PROBLEM >> All the entries that follow must be written out again exactly.

Items from a dataset >>

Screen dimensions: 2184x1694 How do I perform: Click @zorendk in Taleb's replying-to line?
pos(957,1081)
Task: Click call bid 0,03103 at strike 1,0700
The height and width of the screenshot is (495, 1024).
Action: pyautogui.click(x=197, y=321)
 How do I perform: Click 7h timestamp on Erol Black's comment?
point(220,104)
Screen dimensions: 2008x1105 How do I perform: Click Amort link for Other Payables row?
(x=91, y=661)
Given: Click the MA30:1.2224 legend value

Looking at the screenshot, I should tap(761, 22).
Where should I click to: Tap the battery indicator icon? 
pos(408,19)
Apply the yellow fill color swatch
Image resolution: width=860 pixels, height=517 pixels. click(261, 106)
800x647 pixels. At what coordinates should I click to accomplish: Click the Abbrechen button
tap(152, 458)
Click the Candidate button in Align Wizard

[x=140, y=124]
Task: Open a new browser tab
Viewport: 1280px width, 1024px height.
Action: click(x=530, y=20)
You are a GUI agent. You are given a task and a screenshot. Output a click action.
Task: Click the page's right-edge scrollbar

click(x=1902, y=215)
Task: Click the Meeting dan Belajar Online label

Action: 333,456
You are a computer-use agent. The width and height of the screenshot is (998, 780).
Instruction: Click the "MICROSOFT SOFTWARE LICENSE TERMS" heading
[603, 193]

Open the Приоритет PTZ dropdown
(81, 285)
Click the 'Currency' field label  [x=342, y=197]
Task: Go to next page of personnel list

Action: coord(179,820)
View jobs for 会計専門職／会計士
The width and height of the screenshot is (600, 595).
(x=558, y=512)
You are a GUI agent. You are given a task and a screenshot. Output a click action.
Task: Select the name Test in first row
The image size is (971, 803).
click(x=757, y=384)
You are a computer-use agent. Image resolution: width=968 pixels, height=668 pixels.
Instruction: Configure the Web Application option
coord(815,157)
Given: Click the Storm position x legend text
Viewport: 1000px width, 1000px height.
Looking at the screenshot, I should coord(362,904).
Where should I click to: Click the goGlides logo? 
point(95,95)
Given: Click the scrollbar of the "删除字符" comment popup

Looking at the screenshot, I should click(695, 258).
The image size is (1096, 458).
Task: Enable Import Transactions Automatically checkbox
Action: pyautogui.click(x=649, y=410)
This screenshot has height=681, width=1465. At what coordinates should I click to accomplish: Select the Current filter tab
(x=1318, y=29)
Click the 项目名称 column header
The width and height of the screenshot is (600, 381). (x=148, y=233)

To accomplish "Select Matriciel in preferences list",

EXERCISE OUTPUT >>
Screen dimensions: 2184x1694 How do I perform: Click @zorendk in Taleb's replying-to line?
pos(957,1081)
Task: Click call bid 0,03103 at strike 1,0700
The height and width of the screenshot is (495, 1024).
Action: pyautogui.click(x=197, y=321)
 How do I perform: Click 7h timestamp on Erol Black's comment?
point(220,104)
Screen dimensions: 2008x1105 How do I perform: Click Amort link for Other Payables row?
(x=91, y=661)
Given: Click the MA30:1.2224 legend value

Looking at the screenshot, I should tap(761, 22).
Where should I click to: Tap the battery indicator icon? 
pos(408,19)
Apply the yellow fill color swatch
Image resolution: width=860 pixels, height=517 pixels. click(261, 106)
800x647 pixels. At what coordinates should I click to accomplish: Click the Abbrechen button
tap(152, 458)
Click the Candidate button in Align Wizard

[x=140, y=124]
Task: Open a new browser tab
Viewport: 1280px width, 1024px height.
Action: click(x=530, y=20)
You are a GUI agent. You are given a task and a screenshot. Output a click action.
Task: Click the page's right-edge scrollbar

click(x=1902, y=215)
Task: Click the Meeting dan Belajar Online label

Action: 333,456
You are a computer-use agent. The width and height of the screenshot is (998, 780).
Instruction: Click the "MICROSOFT SOFTWARE LICENSE TERMS" heading
[603, 193]

Open the Приоритет PTZ dropdown
(81, 285)
Click the 'Currency' field label  [x=342, y=197]
Task: Go to next page of personnel list

Action: coord(179,820)
View jobs for 会計専門職／会計士
The width and height of the screenshot is (600, 595).
(x=558, y=512)
You are a GUI agent. You are given a task and a screenshot. Output a click action.
Task: Select the name Test in first row
The image size is (971, 803).
click(x=757, y=384)
You are a computer-use agent. Image resolution: width=968 pixels, height=668 pixels.
Instruction: Configure the Web Application option
coord(815,157)
Given: Click the Storm position x legend text
Viewport: 1000px width, 1000px height.
Looking at the screenshot, I should coord(362,904).
Where should I click to: Click the goGlides logo? 
point(95,95)
Given: Click the scrollbar of the "删除字符" comment popup

Looking at the screenshot, I should click(695, 258).
The image size is (1096, 458).
Task: Enable Import Transactions Automatically checkbox
Action: pyautogui.click(x=649, y=410)
This screenshot has height=681, width=1465. At what coordinates should I click to accomplish: Select the Current filter tab
(x=1318, y=29)
Click the 项目名称 column header
The width and height of the screenshot is (600, 381). (x=148, y=233)

To accomplish "Select Matriciel in preferences list",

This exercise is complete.